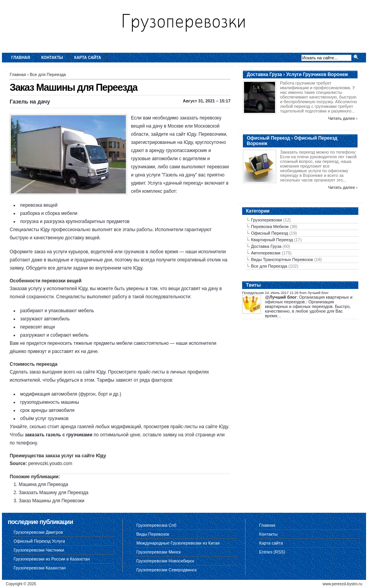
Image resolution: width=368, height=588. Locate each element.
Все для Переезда (48, 74)
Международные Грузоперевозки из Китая (178, 543)
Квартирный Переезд (272, 240)
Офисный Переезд (270, 233)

━━━━━━━━━━━━━━━━━━━━━━━━━━━━━━

Exercise objective
Can you copy the records above word for word, leaving out the pictures?

Output of the task
Image resolution: width=368, height=588. Locate each element.
Все для Переезда (48, 74)
Международные Грузоперевозки из Китая (178, 543)
Квартирный Переезд (272, 240)
Офисный Переезд (270, 233)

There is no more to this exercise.